Once the line holding "Click the %เปลี่ยนแปลง column header" is found in the entries below, restate it and each line after it word for word, with no pictures.

** Opening DATASET RECORDS block **

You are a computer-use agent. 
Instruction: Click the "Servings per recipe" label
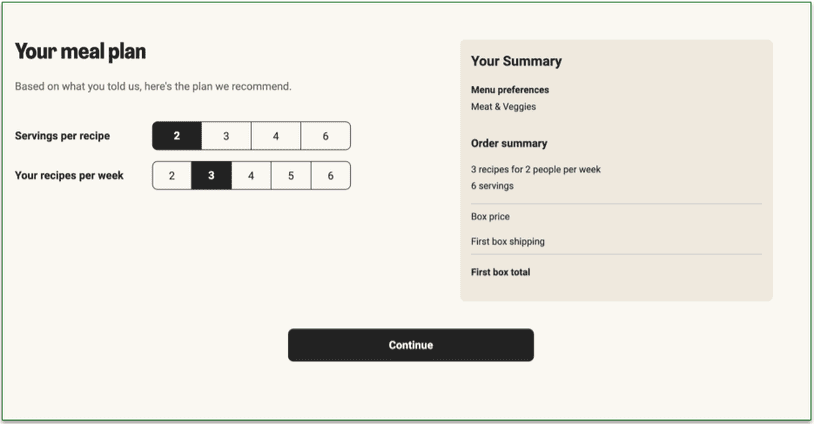tap(62, 136)
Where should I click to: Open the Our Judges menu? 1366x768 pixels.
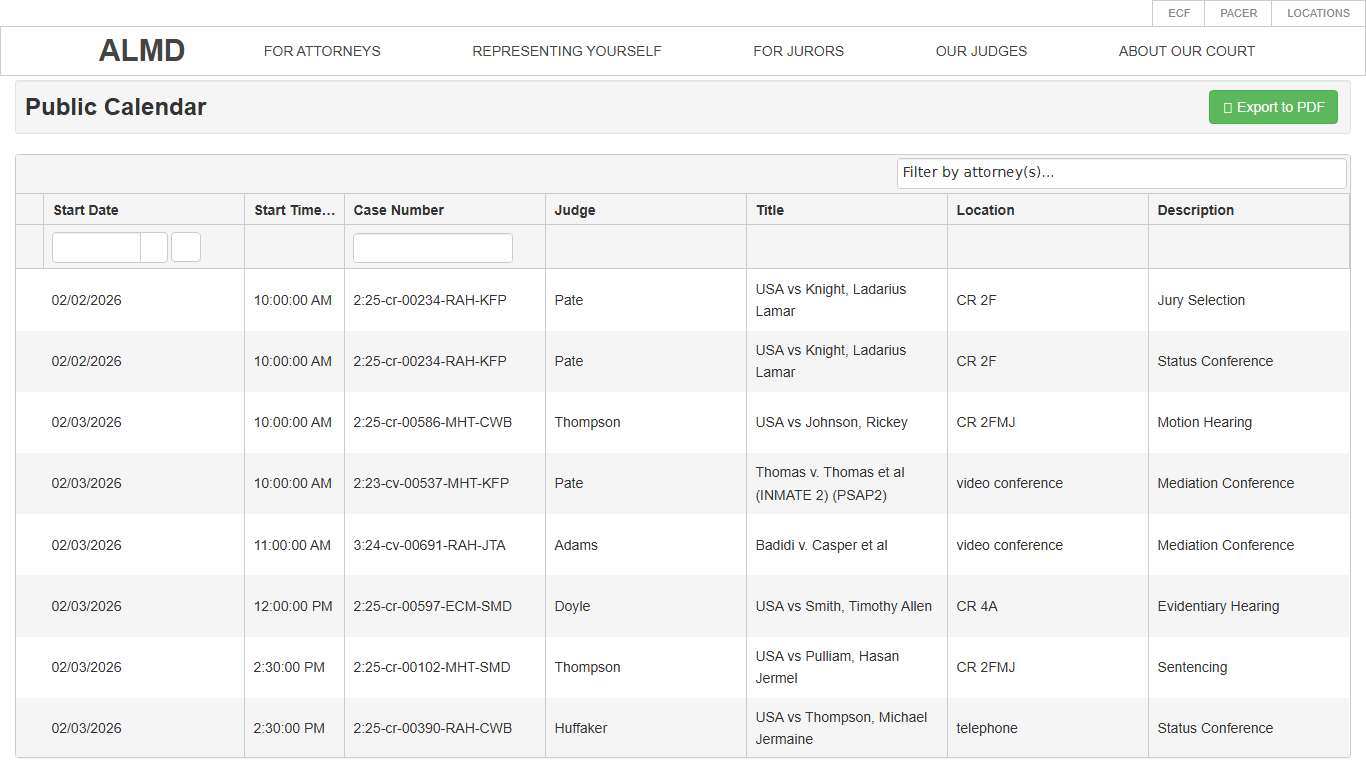tap(981, 51)
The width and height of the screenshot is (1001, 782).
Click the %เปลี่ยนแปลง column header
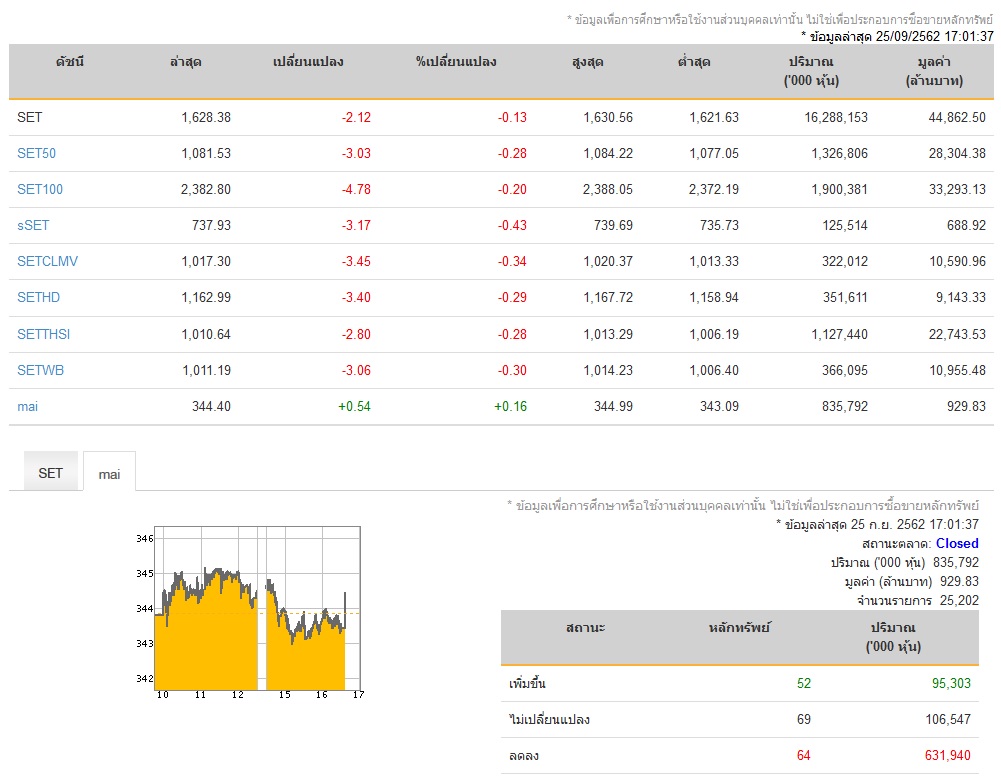pos(456,62)
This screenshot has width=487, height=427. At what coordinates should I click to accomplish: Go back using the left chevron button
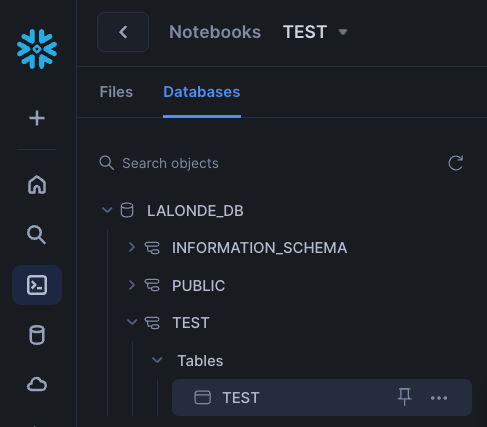coord(123,32)
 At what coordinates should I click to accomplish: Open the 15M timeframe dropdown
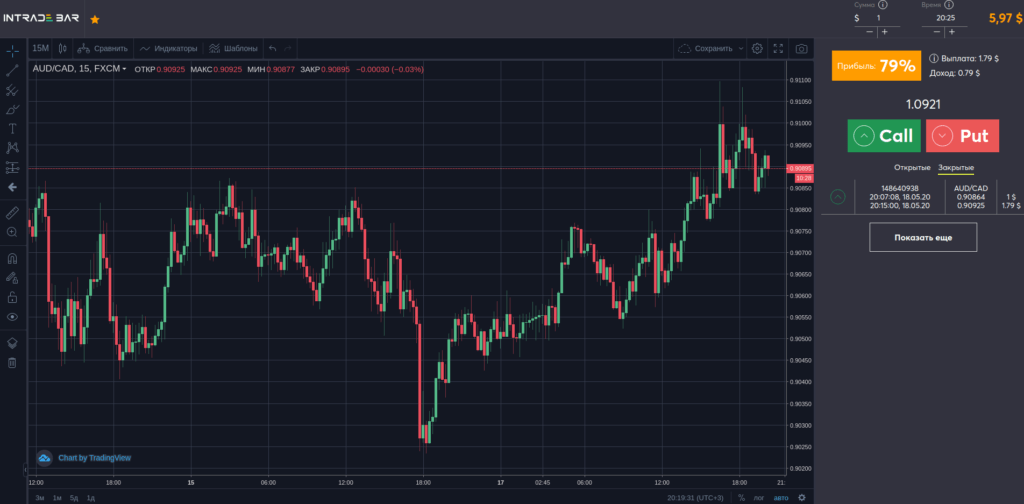tap(40, 48)
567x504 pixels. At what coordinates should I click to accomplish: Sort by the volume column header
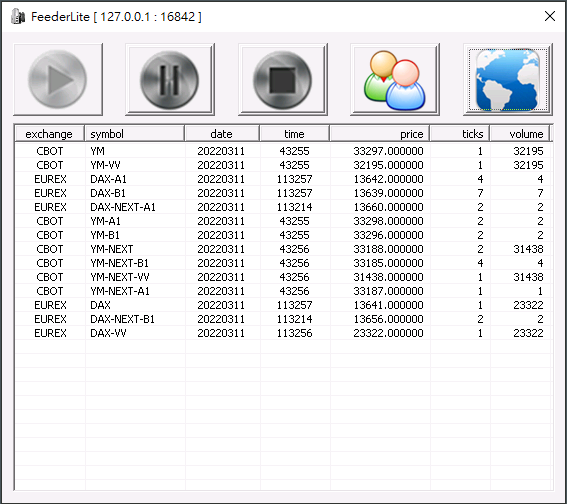tap(520, 134)
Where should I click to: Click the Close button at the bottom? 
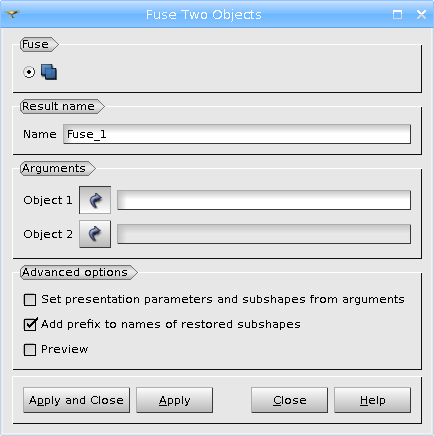tap(289, 400)

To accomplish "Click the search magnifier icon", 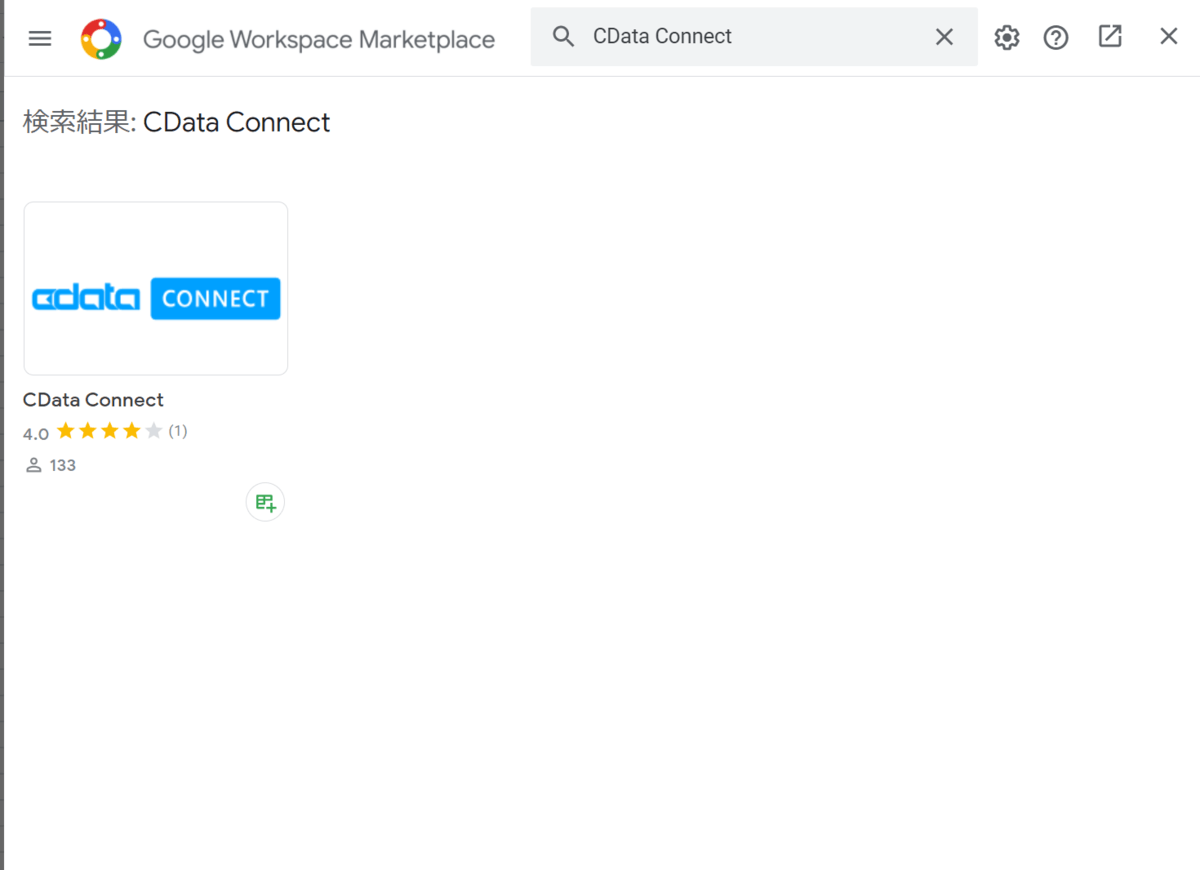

** Closing DATASET RECORDS block **

ANSWER SECTION -
Click the %เปลี่ยนแปลง column header
pos(456,62)
This screenshot has width=487, height=427. At what coordinates should I click to accomplish: Go back using the left chevron button
coord(123,32)
 At what coordinates should I click to accomplish: Open the 15M timeframe dropdown
tap(40, 48)
567x504 pixels. At what coordinates should I click to accomplish: Sort by the volume column header
tap(520, 134)
Where should I click to: Click the Close button at the bottom? 
tap(289, 400)

To accomplish "Click the search magnifier icon", 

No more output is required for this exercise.